> [What to work on] Convert the stretch of the records that begins with the line containing "has height=753, width=1522." and ends with the line containing "Looking at the screenshot, I should [x=28, y=45]." into a Markdown table with the columns Row and Line. Number each line in order and skip any blank lines.

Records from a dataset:

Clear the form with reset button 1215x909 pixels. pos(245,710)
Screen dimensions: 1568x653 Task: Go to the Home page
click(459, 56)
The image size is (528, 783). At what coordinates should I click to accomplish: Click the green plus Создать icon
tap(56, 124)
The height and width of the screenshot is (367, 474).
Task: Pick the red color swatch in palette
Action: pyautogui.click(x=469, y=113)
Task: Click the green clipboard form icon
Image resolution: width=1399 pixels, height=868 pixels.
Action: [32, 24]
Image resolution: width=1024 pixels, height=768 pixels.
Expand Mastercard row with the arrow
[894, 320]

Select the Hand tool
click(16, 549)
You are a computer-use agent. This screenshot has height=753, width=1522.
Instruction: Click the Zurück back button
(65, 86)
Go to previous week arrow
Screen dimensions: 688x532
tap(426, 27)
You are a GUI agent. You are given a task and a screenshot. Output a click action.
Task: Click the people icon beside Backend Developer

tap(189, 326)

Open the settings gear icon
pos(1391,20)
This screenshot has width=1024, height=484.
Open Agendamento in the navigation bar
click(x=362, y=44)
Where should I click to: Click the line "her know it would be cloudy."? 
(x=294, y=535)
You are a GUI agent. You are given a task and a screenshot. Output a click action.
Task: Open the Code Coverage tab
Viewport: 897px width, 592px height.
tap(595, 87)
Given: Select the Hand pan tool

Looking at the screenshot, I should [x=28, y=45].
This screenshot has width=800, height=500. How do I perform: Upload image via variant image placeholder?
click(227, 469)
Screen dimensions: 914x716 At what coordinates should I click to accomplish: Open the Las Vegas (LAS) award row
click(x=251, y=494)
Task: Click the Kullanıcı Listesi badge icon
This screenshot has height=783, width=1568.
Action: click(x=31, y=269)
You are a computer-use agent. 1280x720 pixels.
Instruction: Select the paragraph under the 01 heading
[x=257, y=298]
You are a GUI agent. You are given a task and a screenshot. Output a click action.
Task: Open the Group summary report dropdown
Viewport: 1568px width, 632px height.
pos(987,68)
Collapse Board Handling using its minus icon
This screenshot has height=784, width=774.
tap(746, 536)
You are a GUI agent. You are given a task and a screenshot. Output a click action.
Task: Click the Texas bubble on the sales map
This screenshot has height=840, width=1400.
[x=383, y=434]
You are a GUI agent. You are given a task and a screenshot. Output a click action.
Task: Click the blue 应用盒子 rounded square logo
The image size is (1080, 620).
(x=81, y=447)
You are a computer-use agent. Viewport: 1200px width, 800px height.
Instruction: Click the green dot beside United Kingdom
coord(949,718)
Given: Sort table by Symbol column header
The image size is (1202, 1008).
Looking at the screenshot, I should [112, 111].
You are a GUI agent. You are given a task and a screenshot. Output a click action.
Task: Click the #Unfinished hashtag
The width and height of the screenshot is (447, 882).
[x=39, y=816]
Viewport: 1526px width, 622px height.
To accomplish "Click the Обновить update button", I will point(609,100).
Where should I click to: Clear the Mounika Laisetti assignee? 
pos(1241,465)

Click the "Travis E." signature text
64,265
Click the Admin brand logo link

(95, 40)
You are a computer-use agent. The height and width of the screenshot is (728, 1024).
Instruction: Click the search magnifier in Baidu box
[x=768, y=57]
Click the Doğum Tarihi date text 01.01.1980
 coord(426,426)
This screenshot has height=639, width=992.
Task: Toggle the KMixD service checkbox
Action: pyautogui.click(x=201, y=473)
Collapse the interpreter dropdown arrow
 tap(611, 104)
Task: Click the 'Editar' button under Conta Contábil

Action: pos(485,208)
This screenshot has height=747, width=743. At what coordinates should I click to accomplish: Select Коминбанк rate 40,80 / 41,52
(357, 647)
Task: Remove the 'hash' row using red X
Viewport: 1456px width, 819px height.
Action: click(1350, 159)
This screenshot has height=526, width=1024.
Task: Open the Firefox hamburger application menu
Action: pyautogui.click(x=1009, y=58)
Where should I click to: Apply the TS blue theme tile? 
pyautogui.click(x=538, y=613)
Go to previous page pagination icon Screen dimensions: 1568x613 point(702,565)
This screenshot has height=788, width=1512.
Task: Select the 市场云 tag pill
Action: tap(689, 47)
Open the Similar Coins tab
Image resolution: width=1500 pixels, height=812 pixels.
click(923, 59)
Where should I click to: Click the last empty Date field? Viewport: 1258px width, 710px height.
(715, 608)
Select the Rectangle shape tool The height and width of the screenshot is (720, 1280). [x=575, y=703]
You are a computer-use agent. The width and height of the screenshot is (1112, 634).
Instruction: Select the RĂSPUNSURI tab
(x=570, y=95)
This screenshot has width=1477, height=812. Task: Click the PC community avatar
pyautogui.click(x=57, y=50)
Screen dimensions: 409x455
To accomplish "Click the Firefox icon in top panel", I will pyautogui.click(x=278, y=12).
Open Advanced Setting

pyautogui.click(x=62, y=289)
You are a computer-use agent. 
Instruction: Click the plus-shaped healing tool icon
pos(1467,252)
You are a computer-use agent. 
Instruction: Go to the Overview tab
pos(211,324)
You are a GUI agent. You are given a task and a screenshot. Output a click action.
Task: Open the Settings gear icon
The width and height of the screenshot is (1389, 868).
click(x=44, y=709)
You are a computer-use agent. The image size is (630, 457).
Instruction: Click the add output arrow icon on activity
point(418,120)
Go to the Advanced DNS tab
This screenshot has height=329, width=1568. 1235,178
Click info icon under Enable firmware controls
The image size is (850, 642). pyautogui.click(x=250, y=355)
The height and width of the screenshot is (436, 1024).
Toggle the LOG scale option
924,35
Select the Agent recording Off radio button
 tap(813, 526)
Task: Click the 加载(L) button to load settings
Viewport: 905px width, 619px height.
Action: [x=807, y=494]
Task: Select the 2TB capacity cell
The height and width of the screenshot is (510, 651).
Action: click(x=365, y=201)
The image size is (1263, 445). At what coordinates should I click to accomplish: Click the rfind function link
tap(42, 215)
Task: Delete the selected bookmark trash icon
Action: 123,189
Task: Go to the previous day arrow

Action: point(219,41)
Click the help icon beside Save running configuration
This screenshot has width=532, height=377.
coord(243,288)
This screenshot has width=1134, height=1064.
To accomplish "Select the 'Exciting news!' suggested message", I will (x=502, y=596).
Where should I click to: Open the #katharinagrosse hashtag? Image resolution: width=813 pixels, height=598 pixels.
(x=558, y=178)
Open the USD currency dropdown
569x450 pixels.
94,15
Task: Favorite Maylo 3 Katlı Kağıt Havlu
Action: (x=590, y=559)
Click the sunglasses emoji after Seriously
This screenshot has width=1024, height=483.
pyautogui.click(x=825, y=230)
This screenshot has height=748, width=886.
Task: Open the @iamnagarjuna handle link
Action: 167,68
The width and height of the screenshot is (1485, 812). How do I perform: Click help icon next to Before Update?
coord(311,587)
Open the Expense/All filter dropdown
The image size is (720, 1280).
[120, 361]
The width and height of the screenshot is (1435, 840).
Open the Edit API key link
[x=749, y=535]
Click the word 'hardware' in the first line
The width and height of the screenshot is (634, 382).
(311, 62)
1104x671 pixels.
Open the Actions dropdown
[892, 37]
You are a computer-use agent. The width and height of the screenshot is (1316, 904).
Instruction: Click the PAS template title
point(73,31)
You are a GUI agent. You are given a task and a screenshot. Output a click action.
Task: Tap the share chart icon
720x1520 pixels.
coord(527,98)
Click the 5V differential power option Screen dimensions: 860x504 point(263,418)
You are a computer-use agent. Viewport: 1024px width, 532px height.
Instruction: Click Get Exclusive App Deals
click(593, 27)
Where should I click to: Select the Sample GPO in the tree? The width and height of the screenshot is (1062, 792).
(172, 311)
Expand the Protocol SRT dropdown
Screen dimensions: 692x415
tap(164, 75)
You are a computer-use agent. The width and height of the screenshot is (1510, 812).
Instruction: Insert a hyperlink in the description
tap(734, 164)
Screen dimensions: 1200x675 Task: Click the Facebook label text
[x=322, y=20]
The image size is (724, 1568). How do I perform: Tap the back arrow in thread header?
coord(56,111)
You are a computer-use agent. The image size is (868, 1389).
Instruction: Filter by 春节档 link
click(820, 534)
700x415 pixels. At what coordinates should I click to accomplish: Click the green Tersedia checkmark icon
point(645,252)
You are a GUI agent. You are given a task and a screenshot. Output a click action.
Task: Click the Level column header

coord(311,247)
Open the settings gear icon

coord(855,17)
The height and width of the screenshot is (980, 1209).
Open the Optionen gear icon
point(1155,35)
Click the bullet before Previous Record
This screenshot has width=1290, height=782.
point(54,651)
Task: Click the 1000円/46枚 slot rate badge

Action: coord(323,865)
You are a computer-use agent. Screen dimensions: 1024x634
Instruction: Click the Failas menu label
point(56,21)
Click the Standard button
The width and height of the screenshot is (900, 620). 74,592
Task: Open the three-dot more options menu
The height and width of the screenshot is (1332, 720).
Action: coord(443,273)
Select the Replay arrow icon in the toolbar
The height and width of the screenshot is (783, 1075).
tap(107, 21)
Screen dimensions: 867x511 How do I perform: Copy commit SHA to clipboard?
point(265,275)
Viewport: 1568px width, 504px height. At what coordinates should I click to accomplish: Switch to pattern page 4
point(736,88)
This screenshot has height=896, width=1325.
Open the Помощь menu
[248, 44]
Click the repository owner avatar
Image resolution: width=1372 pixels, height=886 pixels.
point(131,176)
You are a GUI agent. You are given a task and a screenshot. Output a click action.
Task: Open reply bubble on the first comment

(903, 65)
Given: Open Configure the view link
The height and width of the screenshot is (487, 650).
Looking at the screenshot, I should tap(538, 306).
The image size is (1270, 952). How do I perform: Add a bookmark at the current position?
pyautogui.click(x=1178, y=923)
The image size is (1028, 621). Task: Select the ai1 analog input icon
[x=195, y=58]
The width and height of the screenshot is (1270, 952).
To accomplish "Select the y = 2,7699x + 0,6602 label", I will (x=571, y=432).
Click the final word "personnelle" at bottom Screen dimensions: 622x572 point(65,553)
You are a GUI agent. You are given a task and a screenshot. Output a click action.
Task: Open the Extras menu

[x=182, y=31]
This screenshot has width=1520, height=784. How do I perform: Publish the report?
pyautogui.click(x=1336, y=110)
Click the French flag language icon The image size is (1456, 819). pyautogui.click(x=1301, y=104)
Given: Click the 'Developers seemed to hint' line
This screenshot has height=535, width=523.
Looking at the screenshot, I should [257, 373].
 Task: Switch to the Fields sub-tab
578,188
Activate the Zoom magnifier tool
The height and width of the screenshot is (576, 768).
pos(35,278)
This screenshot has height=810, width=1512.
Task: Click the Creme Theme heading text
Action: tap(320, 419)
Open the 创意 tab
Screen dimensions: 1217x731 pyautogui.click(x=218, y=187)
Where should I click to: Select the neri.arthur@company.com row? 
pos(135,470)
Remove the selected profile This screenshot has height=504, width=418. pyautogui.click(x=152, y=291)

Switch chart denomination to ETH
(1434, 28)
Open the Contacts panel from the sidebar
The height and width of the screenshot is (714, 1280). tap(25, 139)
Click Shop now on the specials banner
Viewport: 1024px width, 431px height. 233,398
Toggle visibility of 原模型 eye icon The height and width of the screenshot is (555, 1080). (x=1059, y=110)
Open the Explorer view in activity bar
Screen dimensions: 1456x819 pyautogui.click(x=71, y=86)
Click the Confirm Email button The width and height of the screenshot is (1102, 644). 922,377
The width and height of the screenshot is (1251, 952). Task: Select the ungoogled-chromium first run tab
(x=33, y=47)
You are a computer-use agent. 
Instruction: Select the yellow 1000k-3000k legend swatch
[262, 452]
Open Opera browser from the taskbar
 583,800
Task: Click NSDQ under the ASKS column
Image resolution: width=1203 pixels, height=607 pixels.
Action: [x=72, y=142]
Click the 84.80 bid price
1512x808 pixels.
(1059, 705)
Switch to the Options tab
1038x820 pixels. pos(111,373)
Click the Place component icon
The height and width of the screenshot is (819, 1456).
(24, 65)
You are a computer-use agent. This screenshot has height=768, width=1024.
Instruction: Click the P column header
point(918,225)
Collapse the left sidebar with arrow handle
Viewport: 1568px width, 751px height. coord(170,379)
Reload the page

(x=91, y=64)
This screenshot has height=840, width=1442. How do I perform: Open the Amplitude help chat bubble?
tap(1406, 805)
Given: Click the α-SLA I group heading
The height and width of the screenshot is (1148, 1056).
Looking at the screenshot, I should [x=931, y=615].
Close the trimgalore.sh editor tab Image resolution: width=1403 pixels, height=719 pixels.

> [Written solution]
| Row | Line |
|---|---|
| 1 | You are a computer-use agent. This screenshot has height=753, width=1522. |
| 2 | Instruction: Click the Zurück back button |
| 3 | (65, 86) |
| 4 | Go to previous week arrow |
| 5 | Screen dimensions: 688x532 |
| 6 | tap(426, 27) |
| 7 | You are a GUI agent. You are given a task and a screenshot. Output a click action. |
| 8 | Task: Click the people icon beside Backend Developer |
| 9 | tap(189, 326) |
| 10 | Open the settings gear icon |
| 11 | pos(1391,20) |
| 12 | This screenshot has width=1024, height=484. |
| 13 | Open Agendamento in the navigation bar |
| 14 | click(x=362, y=44) |
| 15 | Where should I click to: Click the line "her know it would be cloudy."?  |
| 16 | (x=294, y=535) |
| 17 | You are a GUI agent. You are given a task and a screenshot. Output a click action. |
| 18 | Task: Open the Code Coverage tab |
| 19 | Viewport: 897px width, 592px height. |
| 20 | tap(595, 87) |
| 21 | Given: Select the Hand pan tool |
| 22 | Looking at the screenshot, I should [x=28, y=45]. |